Anyway, as you can probably guess, this has put no small strain on the McDaris family and those who love them (there are a lot of you out there: thank you!) Getting through the death of one loved one is hard enough, but dealing with two is nearly impossible, it seems. And after I say the word impossible, that verse about nothing being impossible with God pops into my head. But let's be honest. I know that some might consider what I'm about to say blasphemy, but it's the truth, at least for me. Bible verses like that do provide comfort, don't get me wrong. But in the here and now, things do seem pretty impossible sometimes, at least for people like my mother-in-law and our aunt Whitney (Dale's wife) and the parents of both Gary and Dale. And if I were them (which I'm not and can't officially speak for them), I would feel pretty defeated.


So I guess I say all that to say: I'm proud of my mother-in-law and the fact that she is so honest about her struggles. I think it takes a lot of courage to admit that you're not a superhero in your grieving process. No one is, but just like anything else in life, people like to pretend when they're going through something that they're coping really well. However, it's only through admitting our struggles that we are able to really comfort one another. The brutality of being completely honest is so empowering. For example, Sandy helps Whitney because she is so open. She doesn't just quote a bible verse at her and tell her that that should get her through. She tells her that she gets upset and cries in department stores and over ticket stubs. This is all incredibly normal stuff, but a lot of people that are going through it don't realize that it's normal because everyone is afraid to admit it. This also applies to me as a new mom. If other moms who have been new moms didn't admit to me that they too didn't have perfectly clean houses with laundry always done, I would never know that I wasn't a total mess. Sometimes I feel like a total mess, but I know that I'm really not, thanks to friends like Sheena Abrams and Mary Kury and Angie Gibson. And I hope that I can be that sort of comfort to my friends who are about to become parents. People need people. Honestly. God didn't put us all here to not be there for each other. My friends Kristy and Chelsea and Anna are really good at that. So is Alyson Nelson. And more than anybody, my friend Ameroy seems to have this weird sixth sense sort of knack to know when to send me a card. Usually they come on days when I'm feeling completely defeated and I just cry when I open them at the mailbox. Sometimes I feel terrible because I don't send that many cards, but it's just not my thing like it is Ameroy's. And she gets that, and this is why she and I work so well as friends.

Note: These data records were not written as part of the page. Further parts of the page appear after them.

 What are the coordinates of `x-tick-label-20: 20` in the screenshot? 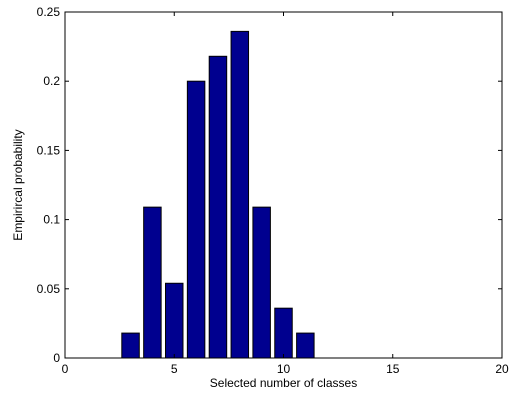 It's located at (502, 369).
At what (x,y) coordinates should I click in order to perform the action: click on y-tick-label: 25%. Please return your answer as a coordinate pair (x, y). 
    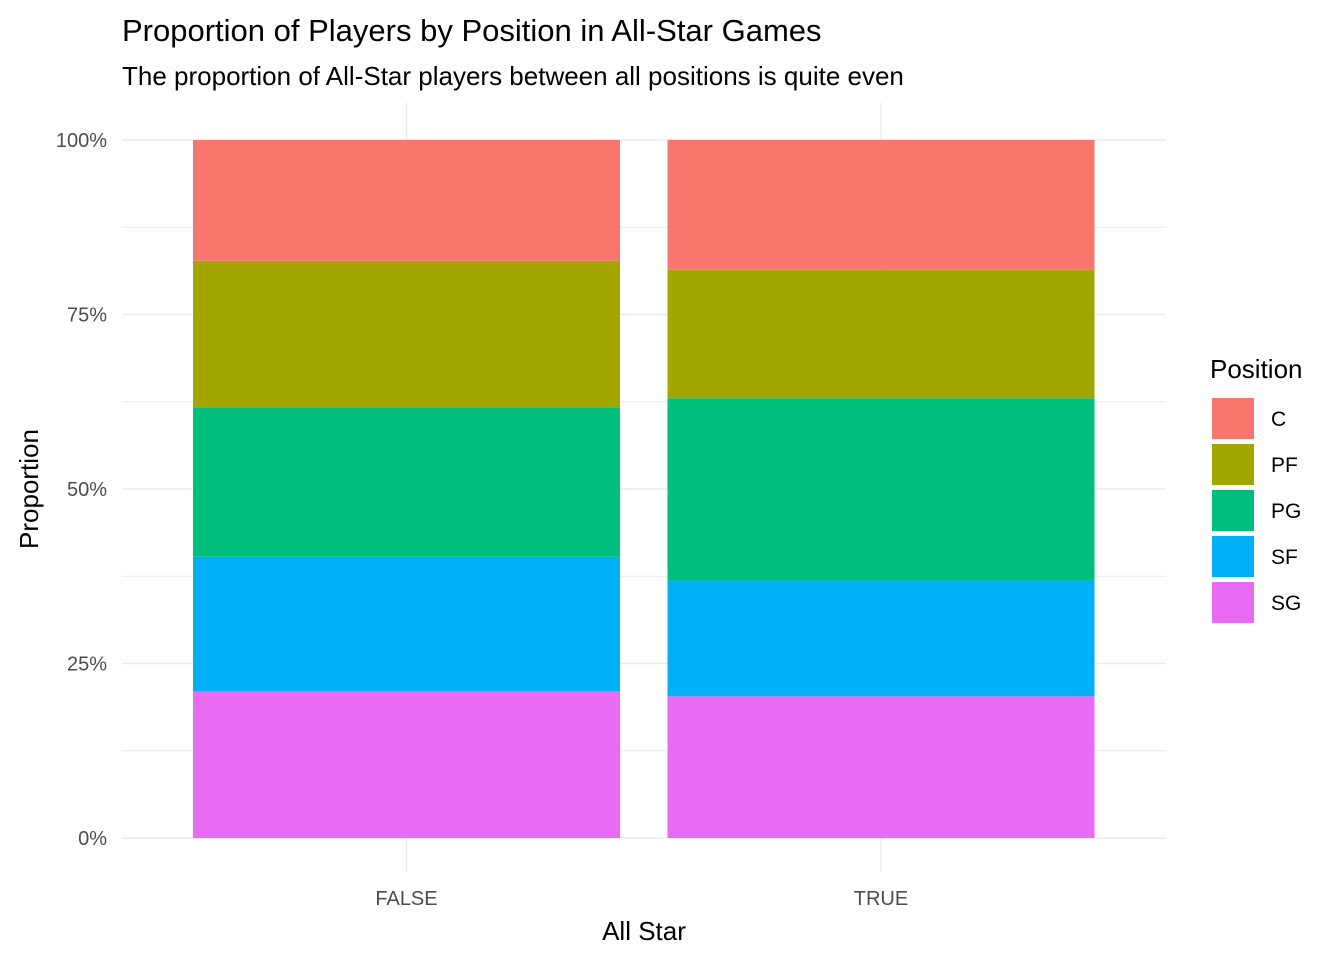
    Looking at the image, I should click on (87, 665).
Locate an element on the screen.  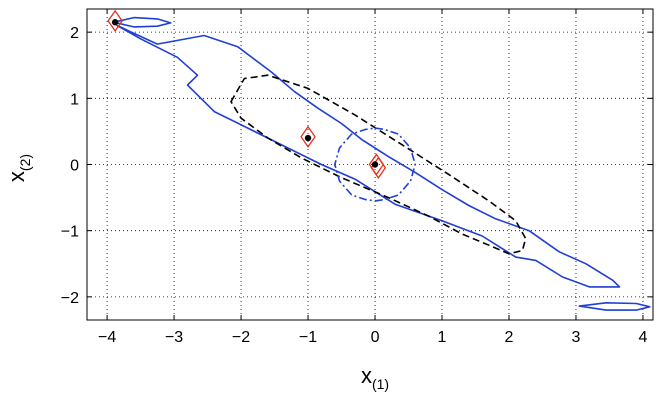
x-tick-label: 2 is located at coordinates (510, 338).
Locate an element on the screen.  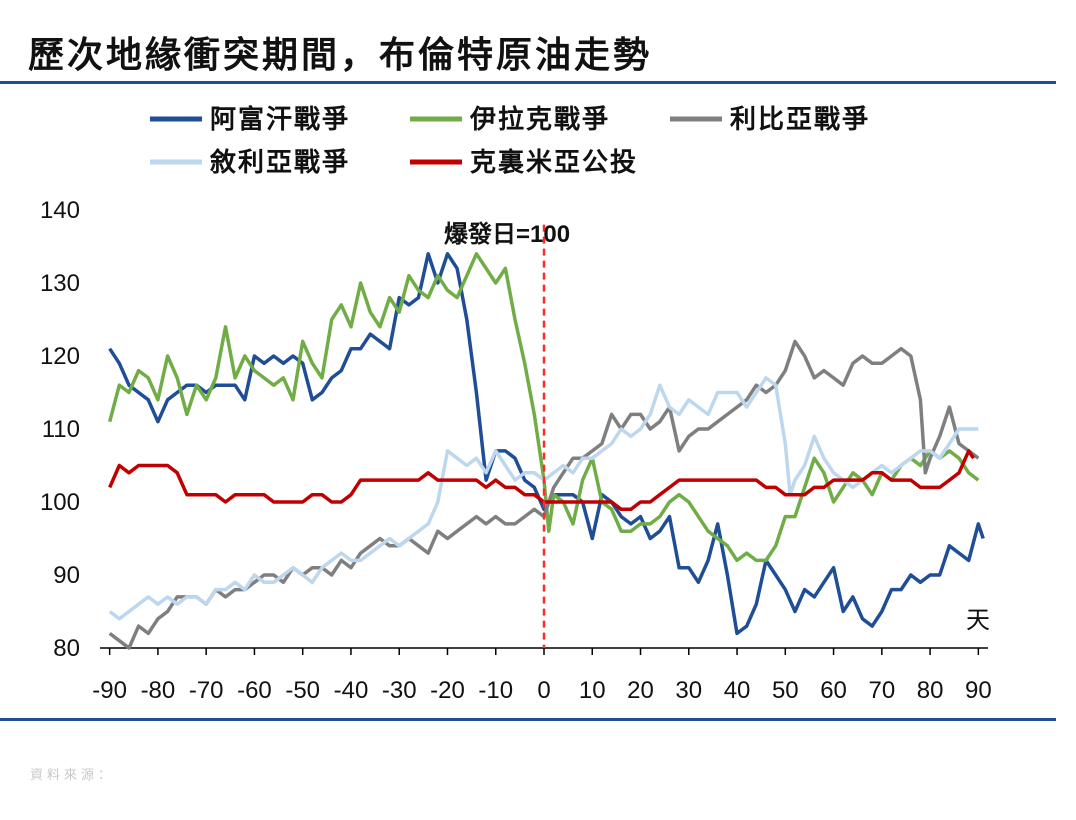
x-tick-label: 90 is located at coordinates (978, 690).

So I guess I end this rambling blog by saying that I really appreciate all my good girlfriends that make me feel a little less insane every day. I could not make it without you girls. And I know that you ladies will be the ones who will hold me up should I ever go through something as excruciating as losing a spouse. And please know that I'm here to hold you up as well. So don't be afraid to ask.


And now I leave you with an adorable photo of my darling daughter dressed as a horse on Halloween, sitting next to her cute buddy Cameron....


1 comment:

  1. :) That was a really good blog post. I really REALLY miss your blogs!! And your baby girl is SOO cute!! Looking more and more like Brent every day!!